# furniture store



## cole226 (Feb 8, 2013)

put an interior and lights in the furniture store.:smokin:

furniture made froam foamboard and hobby plywood.

couchs, chairs, tables, corner cuboard, beds and matress. 

sales on first floor, inventory stocked on 2nd and 3rd.

need a name and a sign:dunno:


----------



## golfermd (Apr 19, 2013)

Very nice. :appl:


----------



## midlifekrisiz (Jan 29, 2013)

cool....wouldn't be hard to wrap those in cloth ya know


----------



## cole226 (Feb 8, 2013)

midlifekrisiz said:


> cool....wouldn't be hard to wrap those in cloth ya know


i thought about it, but the hard edges actually give a better look visually looking inside the building from 5'-6' away. IMO.

if they were outside stand alone it might be different story:dunno:


----------



## raleets (Jan 2, 2011)

Cole,
Real nice work!
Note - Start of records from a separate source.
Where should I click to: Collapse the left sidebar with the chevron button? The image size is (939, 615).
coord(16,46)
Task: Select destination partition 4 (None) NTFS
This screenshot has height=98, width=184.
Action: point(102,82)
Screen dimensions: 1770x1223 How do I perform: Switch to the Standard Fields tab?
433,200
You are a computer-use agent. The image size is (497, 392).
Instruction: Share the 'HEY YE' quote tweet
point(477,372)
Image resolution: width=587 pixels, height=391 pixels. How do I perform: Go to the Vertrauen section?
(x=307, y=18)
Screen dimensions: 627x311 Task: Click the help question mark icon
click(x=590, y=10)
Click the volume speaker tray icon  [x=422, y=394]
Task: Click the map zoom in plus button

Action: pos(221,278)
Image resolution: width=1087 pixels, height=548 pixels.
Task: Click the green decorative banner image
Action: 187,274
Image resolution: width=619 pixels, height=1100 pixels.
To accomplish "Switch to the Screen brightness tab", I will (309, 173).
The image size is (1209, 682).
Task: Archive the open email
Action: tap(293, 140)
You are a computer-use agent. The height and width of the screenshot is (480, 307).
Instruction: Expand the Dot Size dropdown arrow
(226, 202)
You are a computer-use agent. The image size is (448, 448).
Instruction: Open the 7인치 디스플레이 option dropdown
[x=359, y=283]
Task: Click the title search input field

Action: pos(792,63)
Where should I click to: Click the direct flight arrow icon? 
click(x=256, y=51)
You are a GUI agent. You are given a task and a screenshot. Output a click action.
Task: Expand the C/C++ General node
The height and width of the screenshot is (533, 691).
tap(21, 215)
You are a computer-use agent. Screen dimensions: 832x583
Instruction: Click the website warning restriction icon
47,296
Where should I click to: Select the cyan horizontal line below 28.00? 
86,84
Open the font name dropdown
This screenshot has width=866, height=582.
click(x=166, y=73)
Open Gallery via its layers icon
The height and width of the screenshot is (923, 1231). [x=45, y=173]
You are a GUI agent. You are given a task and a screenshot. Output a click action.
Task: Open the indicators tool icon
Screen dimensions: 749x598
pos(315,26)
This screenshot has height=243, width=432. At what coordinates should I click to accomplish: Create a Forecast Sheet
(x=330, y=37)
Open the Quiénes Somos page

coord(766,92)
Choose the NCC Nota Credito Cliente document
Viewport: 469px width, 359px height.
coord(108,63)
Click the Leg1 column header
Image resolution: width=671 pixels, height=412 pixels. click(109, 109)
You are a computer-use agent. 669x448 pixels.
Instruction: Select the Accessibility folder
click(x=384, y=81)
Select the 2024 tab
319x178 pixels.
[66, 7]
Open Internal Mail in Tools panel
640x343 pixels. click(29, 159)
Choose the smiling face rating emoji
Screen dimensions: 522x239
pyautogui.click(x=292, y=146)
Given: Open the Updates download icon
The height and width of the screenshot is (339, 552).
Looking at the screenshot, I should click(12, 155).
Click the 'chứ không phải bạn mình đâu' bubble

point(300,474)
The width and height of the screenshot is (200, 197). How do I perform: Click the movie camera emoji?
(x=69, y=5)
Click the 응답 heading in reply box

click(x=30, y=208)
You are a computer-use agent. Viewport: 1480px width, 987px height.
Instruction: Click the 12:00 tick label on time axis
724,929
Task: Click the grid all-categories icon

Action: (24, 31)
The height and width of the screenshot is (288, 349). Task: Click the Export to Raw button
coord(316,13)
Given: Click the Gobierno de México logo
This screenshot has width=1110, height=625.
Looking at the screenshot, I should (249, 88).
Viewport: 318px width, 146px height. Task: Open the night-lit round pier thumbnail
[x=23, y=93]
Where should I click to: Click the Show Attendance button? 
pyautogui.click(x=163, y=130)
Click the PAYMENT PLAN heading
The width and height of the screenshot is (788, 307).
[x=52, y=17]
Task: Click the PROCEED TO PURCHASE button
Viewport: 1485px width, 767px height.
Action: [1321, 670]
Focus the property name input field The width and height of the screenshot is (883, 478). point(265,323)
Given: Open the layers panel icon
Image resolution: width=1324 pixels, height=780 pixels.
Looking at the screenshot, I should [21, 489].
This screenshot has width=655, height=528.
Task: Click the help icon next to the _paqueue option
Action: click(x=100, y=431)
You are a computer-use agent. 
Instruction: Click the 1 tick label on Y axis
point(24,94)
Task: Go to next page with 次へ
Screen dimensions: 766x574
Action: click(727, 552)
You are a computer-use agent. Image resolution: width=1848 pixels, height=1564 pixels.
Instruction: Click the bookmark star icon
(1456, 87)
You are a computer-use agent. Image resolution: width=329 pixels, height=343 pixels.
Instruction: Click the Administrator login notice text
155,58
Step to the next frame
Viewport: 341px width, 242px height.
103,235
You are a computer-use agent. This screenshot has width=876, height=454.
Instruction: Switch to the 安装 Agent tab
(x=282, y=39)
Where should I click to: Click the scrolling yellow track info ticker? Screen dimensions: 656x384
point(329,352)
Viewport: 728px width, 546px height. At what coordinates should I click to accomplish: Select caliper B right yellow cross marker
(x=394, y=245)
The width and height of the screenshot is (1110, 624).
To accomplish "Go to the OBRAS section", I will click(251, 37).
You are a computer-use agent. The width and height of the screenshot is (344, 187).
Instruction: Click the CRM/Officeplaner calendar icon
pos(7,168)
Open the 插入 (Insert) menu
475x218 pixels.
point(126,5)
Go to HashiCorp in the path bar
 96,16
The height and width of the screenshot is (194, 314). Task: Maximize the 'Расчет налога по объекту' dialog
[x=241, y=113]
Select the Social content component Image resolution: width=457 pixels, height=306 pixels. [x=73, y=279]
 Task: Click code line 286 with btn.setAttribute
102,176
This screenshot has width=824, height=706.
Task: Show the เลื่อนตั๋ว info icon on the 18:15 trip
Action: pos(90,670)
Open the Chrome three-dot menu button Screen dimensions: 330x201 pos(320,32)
Interior goodies with O gauge is cool but when you model HO, like myself, you need the eyes of two eagles to see anything inside unless you're right on top of it.
Like you mentioned, when you're back 5 or 6' little details don't much matter.
I've lit 90% of my structures with LED's and that gives a ton of realism.


----------



## KAL5 (Sep 4, 2011)

Very cool How much for that Green Couch do you deliver ?
How about Metropolitan Furniture Store


----------



## Big Ed (Jun 16, 2009)

Nice, now you need some people walking around. :thumbsup:


----------



## cole226 (Feb 8, 2013)

thanks to everybody for the nice comments.

thought of a name, and got up some signs:eyes: what u think?:smokin:

and ed, people are coming. but they are on a s l o w boat from china.


----------



## raleets (Jan 2, 2011)

Now THAT'S my kind of humor! :appl:

Between the couches and caskets EVERYBODY gets laid out.  hwell:


----------